A climate report just out, that’s different from other climate publications because it’s based on observed data and not computer models, says 10 climate indicators all point to marked warming during the past three decades.
And, “the past decade was the warmest on record,” according to a 10-page document highlighting findings from “The State of the Climate” issued Aug. 4 by the National Oceanic and Atmospheric Administration
The report, published in the Bulletin of the American Meteorological Society, involves work from 300 scientists, four of them faculty members here at the UW. From the Applied Physics Laboratory are Michael Steele, senior oceanographer; Jamie Morison, principal oceanographer; and Rebecca Woodgate, senior oceanographer. And from the Joint Institute for the Study of the Atmosphere and Ocean, Muyin Wang, climate scientist. Other co-authors include scientists with affiliate faculty appointments.

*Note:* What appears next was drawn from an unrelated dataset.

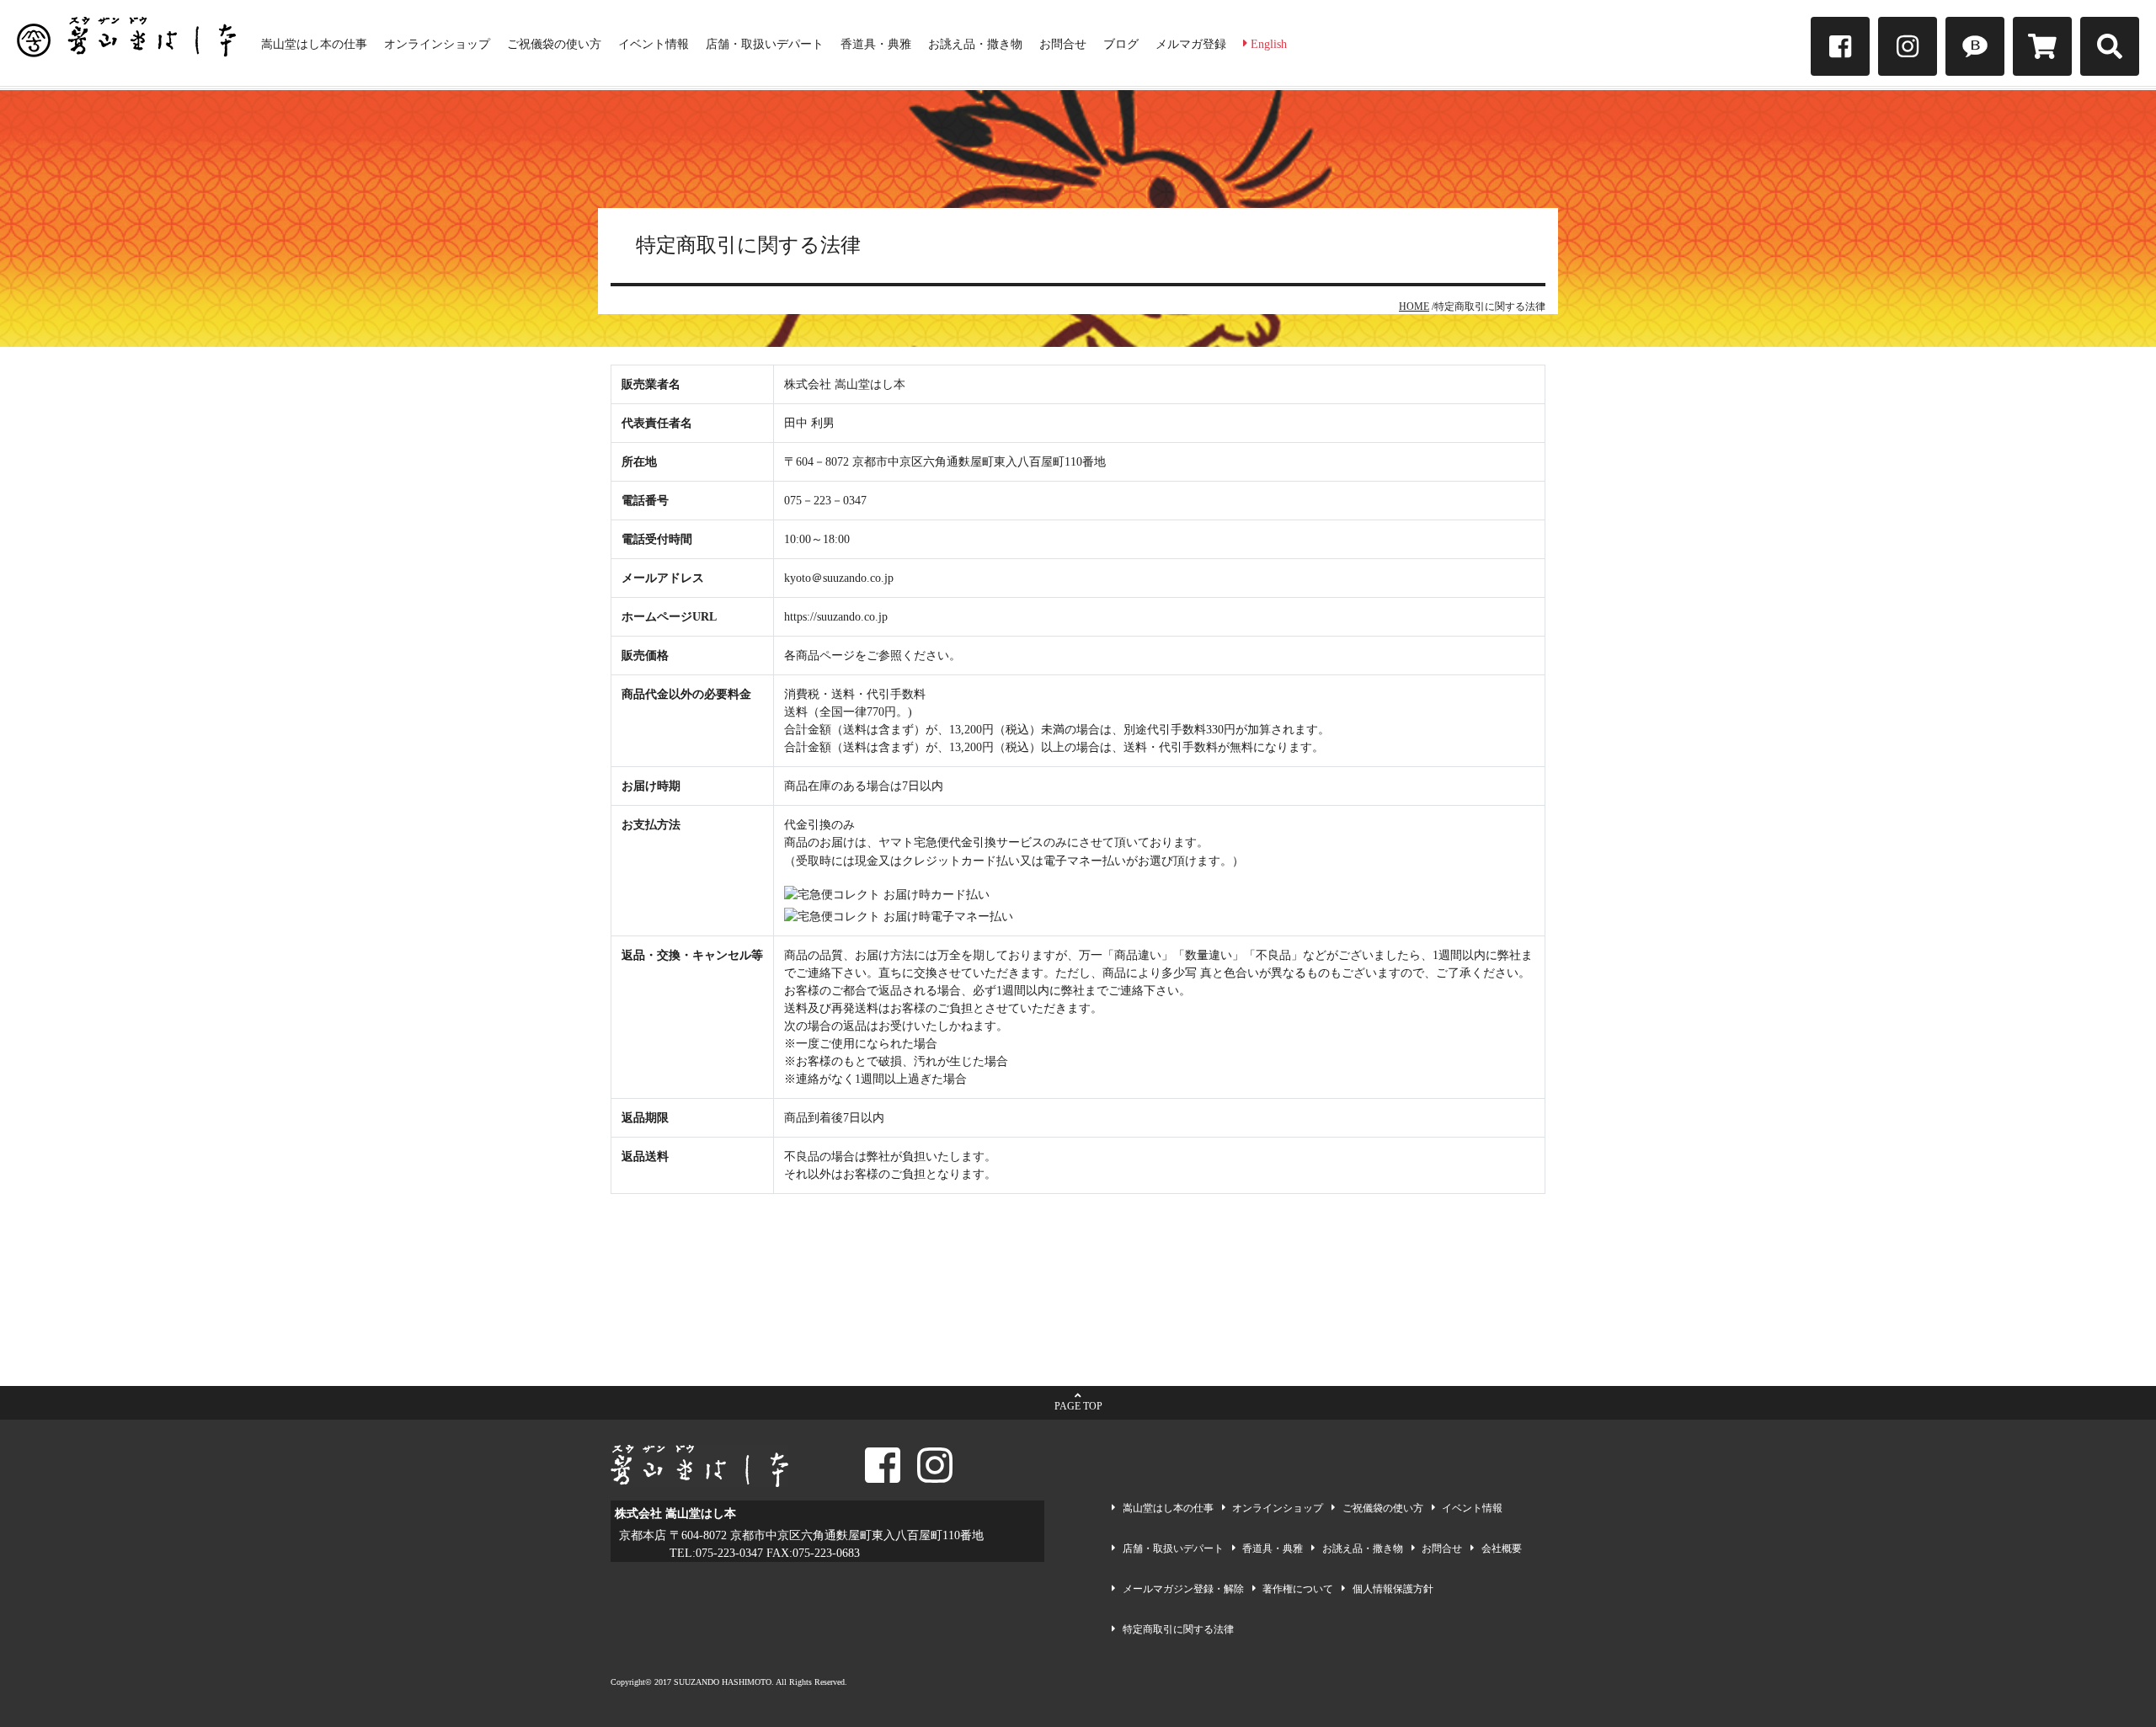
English (1267, 44)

The data for the report came from many different technologies including weather stations, satellites, weather balloons, ships and buoys, the report says.
For the first time, researchers put data from 10 climate indicators together in one report. Consistent with a warming world, seven of the indicators — such as ocean heat content, humidity and air temperature in the lower atmosphere — all showed increases. Also consistent with warming, three of the indicators — sea ice cover, snow cover and glacier cover — were all lower.
The four UW co-authors study such things as polar conditions and sea ice.
Decreases in sea ice because of warming are a concern, but one of the UW experts, APL’s Steele, says he think the most compelling finding in the report concerns acidification of the Arctic Ocean. That’s where excess carbon dioxide from the atmosphere changes water chemistry, affecting the shells and skeletons of sea life.
“The input of sea ice meltwater, in combination with CO2 uptake and global ocean acidification, caused the surface waters of the Canada Basin to become corrosive to calcifying organisms in the upper layer in 2008,” the report says in the section on the Arctic.
“It’s actually happening at a rate faster than in other parts of the world, with potentially huge consequences such as a decline in plankton that could dramatically alter the food web,” Steele says.